UN downplays doom and gloom over Chinese economy
United Nations' trade and development chief / Photo: EPA

Concerns about China's economic troubles are being exaggerated and Beijing still has plenty of fiscal headroom, the United Nations' trade and development chief said Wednesday.

China's ballooning property-sector crisis has seen several high-profile firms engulfed in debt, fuelling fears about the country's wider economy and a possible spillover globally.

"We don't share the very pessimistic projections about China," said Rebeca Grynspan, head of the UN Conference on Trade and Development.

UNCTAD lowered its 2024 China growth estimates from five percent to 4.8 percent, citing weak domestic demand.

"It's a slowdown but it's not something like the very pessimistic reviews that we have seen in some of the publications," Grynspan told a press conference presenting UNCTAD's flagship annual economic forecasts.

"We think that there is a slowdown of growth in China, but not a dramatic crisis."

The former vice president of Costa Rica added that China "has a lot of fiscal space, unlike other countries", so Beijing still has the means in hand "to be able to rebound and to support the economy".

China's property sector has long been a pillar of growth -- along with construction it accounts for about a quarter of GDP -- and it experienced a dazzling boom in recent decades.

But the massive debt accrued by its biggest players has been seen by Beijing as an unacceptable risk for China's financial system and overall economic health.

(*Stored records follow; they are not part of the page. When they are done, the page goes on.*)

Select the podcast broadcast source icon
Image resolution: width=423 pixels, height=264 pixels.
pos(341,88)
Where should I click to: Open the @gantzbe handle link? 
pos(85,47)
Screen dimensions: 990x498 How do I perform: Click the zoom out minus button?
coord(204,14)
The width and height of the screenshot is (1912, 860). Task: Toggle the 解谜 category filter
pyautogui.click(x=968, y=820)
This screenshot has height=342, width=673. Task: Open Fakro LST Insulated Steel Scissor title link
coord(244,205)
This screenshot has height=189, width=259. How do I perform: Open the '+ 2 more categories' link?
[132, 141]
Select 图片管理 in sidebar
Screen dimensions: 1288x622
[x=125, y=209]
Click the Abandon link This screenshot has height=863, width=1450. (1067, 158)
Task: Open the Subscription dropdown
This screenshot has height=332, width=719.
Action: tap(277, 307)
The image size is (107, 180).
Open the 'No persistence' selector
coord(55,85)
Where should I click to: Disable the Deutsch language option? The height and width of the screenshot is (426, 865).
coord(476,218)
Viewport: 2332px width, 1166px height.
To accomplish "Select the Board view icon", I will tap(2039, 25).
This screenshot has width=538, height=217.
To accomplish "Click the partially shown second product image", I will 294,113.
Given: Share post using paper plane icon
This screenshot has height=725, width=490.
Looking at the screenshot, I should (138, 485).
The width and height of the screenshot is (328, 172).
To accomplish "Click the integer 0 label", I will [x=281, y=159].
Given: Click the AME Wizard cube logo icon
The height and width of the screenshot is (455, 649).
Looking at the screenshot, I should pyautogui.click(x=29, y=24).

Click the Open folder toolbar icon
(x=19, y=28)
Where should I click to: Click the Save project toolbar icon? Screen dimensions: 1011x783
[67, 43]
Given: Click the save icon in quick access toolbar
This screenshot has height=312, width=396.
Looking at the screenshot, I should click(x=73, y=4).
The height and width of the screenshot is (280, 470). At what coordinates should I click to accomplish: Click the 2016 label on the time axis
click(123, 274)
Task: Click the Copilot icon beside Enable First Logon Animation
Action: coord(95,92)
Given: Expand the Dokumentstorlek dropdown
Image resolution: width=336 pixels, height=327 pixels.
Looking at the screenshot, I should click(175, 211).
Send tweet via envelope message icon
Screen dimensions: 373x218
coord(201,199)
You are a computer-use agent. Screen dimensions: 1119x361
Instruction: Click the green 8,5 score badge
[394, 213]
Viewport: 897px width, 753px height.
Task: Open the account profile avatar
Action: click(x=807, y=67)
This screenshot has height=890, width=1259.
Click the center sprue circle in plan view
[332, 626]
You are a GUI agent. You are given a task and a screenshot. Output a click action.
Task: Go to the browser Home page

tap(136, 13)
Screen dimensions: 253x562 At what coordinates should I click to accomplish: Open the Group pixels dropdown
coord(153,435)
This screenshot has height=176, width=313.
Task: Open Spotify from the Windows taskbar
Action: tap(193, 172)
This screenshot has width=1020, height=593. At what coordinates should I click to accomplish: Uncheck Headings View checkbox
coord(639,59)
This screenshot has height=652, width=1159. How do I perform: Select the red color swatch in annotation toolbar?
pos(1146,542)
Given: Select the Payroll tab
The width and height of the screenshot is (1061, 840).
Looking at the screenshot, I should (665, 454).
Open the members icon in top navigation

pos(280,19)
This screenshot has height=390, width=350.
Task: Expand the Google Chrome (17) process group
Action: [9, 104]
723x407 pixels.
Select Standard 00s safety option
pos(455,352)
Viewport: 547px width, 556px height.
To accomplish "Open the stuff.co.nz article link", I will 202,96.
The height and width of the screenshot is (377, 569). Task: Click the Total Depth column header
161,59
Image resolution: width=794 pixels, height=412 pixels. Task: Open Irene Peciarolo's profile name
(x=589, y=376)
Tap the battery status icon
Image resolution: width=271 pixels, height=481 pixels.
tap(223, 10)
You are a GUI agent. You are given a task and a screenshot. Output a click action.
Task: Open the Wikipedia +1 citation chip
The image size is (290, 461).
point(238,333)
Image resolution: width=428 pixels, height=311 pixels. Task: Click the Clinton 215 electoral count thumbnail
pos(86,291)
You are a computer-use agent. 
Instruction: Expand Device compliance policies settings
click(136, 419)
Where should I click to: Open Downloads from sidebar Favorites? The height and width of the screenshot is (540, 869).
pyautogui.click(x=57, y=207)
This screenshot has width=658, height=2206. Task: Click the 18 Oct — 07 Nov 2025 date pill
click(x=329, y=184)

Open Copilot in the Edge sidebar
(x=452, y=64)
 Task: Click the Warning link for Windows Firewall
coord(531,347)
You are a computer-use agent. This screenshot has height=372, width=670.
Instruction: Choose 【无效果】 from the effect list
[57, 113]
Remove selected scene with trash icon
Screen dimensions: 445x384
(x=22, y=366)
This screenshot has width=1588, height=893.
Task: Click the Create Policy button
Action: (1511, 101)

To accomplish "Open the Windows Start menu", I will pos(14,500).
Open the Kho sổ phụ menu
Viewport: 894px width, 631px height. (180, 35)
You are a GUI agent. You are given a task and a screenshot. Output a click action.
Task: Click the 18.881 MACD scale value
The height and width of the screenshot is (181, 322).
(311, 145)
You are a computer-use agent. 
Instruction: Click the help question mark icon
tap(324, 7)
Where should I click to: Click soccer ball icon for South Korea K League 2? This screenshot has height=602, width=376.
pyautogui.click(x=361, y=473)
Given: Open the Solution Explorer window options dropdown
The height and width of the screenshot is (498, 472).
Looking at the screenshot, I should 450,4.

Authorities have gradually tightened developers' access to credit since 2020, and a wave of defaults has followed -- notably that of property giant Evergrande.

Richard Kozul-Wright, the director of UNCTAD's Globalisation and Development Strategies division, was even more critical of the prevailing pessimism than Grynspan.

"You could have expected a faster recovery in China this year, and that hasn't happened because of a number of strong headwinds in the real estate market," he said.

Furthermore, consumer demand in China has been much weaker than expected, he added.

"But we certainly don't agree with the almost hysterical reaction some of the Western press has adopted towards China."